The next issue, East wrote, is ‘communication,’ defined in regulation 18225(b)(2).

The regulation states, “A communication expressly advocates . . . the qualification, passage or defeat of a measure if it contains express words of advocacy such as ‘vote for, elect, support, cast your ballot, vote against, defeat, reject, sign petitions for,’ or otherwise refers to a clearly identified candidate or measure so that the communication, taken as a whole, unambiguously urges a particular result in an election . . .”

East said the open letter by MAPF qualified as express advocacy because in its last sentence it seeks, “support and help in this important effort.”

“Thus if the polling data was used to fashion the communication, the entire cost of the poll and the open letter are reportable expenditures,” East wrote. “If MAPF spent in excess of $1,000 on these efforts, then they are required to file as a committee.”

East also addressed the issue of attorneys fees, where the supporters of Measure M stated that attorneys had reviewed the measure to ensure that it would survive a “takings challenge by private property owners.

“This is not a political expenditure, under regulation 18225(a)(1) as previously discussed,” East wrote. “The representation made at the Truckee Republican Women public forum and the Truckee Sunrise Rotary does not qualify as an expenditure under 18225(b)(2) since there was no communication that expressly advocates the passage or defeat of a particular measure.”

Next East addressed the issue of a membership solicitation letter sent out by MAPF in August 1997, which allows individuals to ether join the organization, contribute to Measure M, or both.

“At the bottom of the letter is the sentence: ‘Confidential donations are gratefully accepted,'” East wrote. “It is unclear as to whether this meant to the organizations or to the Measure M campaign.”

East said confidential contributions are not allowed under the political reform act, and that any confidential contribution to the Measure M campaign that went undisclosed must be properly reported.

“If the confidential contributions went to MAPF for membership fees, there is no violation of the act,” he wrote. “If the membership fees were earmarked for a political purpose, (i.e. contributions to Measure M), then those contributions must be disclosed.
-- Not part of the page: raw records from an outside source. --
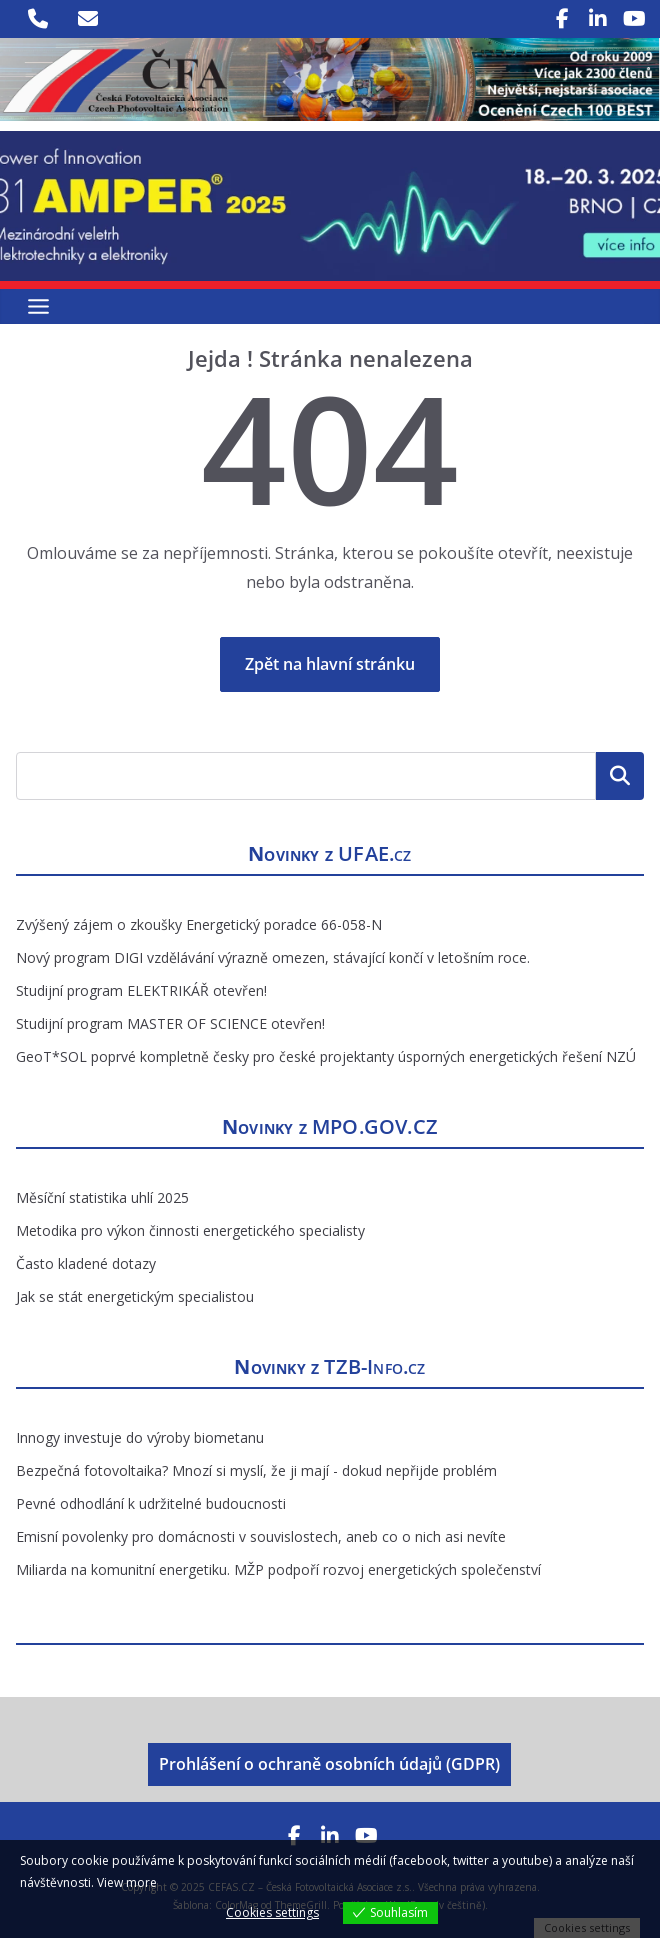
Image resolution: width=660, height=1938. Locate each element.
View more (127, 1882)
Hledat (620, 776)
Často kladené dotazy (86, 1263)
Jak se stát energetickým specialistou (135, 1296)
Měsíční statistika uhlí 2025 (102, 1197)
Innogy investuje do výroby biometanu (140, 1437)
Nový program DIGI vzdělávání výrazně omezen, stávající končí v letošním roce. (273, 957)
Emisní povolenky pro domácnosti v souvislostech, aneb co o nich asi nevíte (261, 1536)
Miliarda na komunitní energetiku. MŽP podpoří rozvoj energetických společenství (278, 1569)
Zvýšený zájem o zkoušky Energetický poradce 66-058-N (199, 924)
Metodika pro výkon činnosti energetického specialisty (190, 1230)
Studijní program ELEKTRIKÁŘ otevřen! (141, 990)
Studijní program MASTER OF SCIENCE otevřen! (170, 1023)
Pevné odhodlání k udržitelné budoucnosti (151, 1503)
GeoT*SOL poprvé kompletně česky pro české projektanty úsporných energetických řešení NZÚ (326, 1056)
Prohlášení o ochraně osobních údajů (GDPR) (329, 1764)
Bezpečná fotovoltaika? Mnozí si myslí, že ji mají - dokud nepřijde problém (256, 1470)
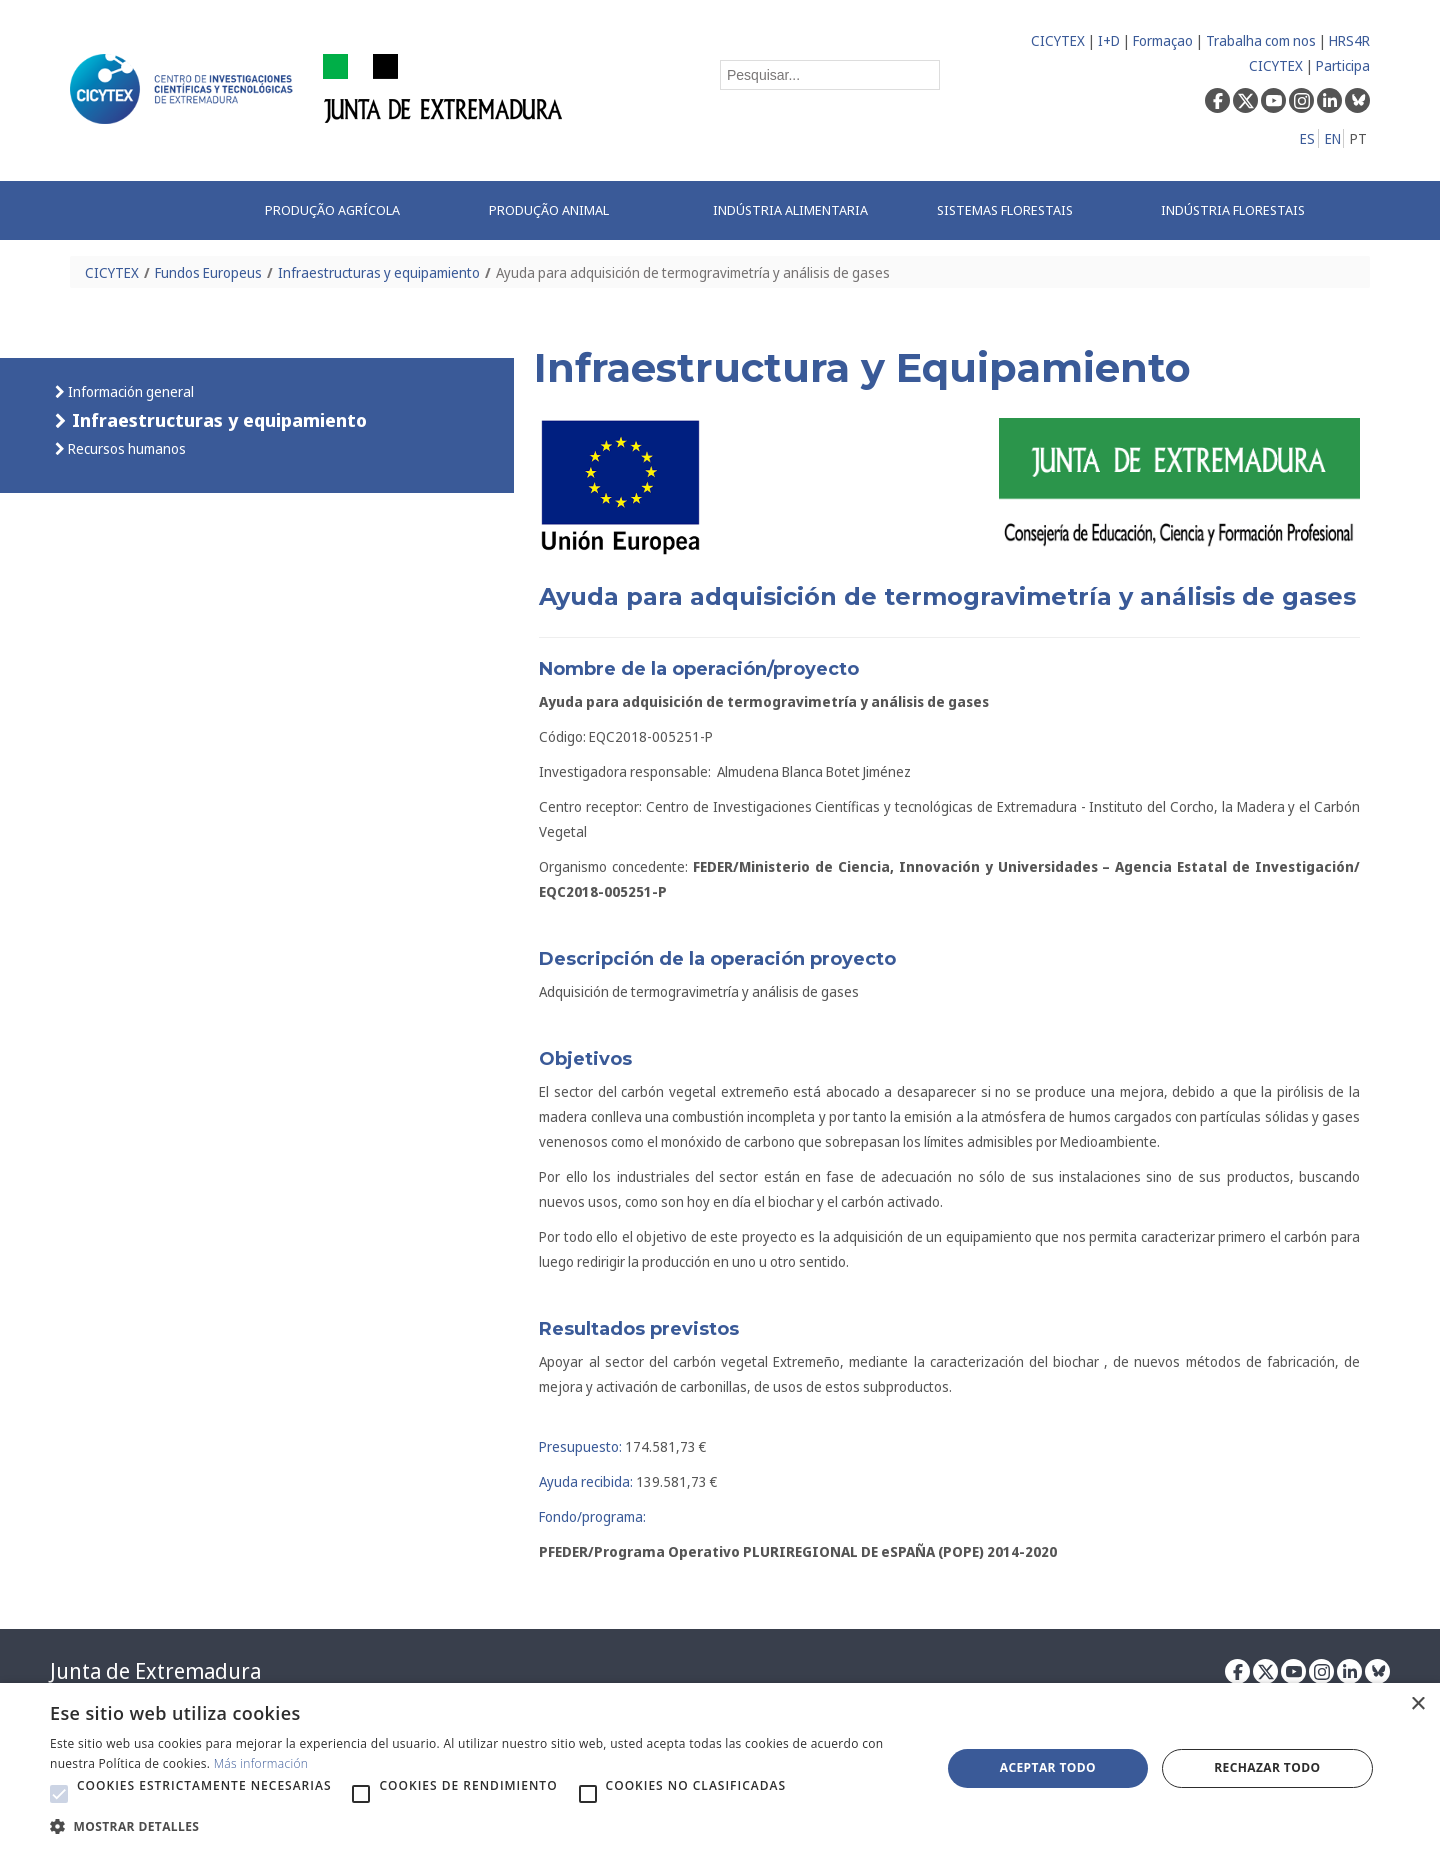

However, since we have no evidence of any earmarking of funds, we respectfully decline to investigate this issue.”

In regard to Smith’s final issue – that MAPF improperly solicited political contributions for Measure M, East said that the political reform act does not prevent an organization from seeking funds for an election.

“In this case, the organization mailing was soliciting memberships and using this issue to solicit these new members,” East wrote. “As a result, there was no reporting requirement that accrued under the act, and no violation of the act.”

East said the FPPC does not have the legal authority to investigate the potential tax implications of a non-profit organization expending funds for a political purpose, and did not review that issue.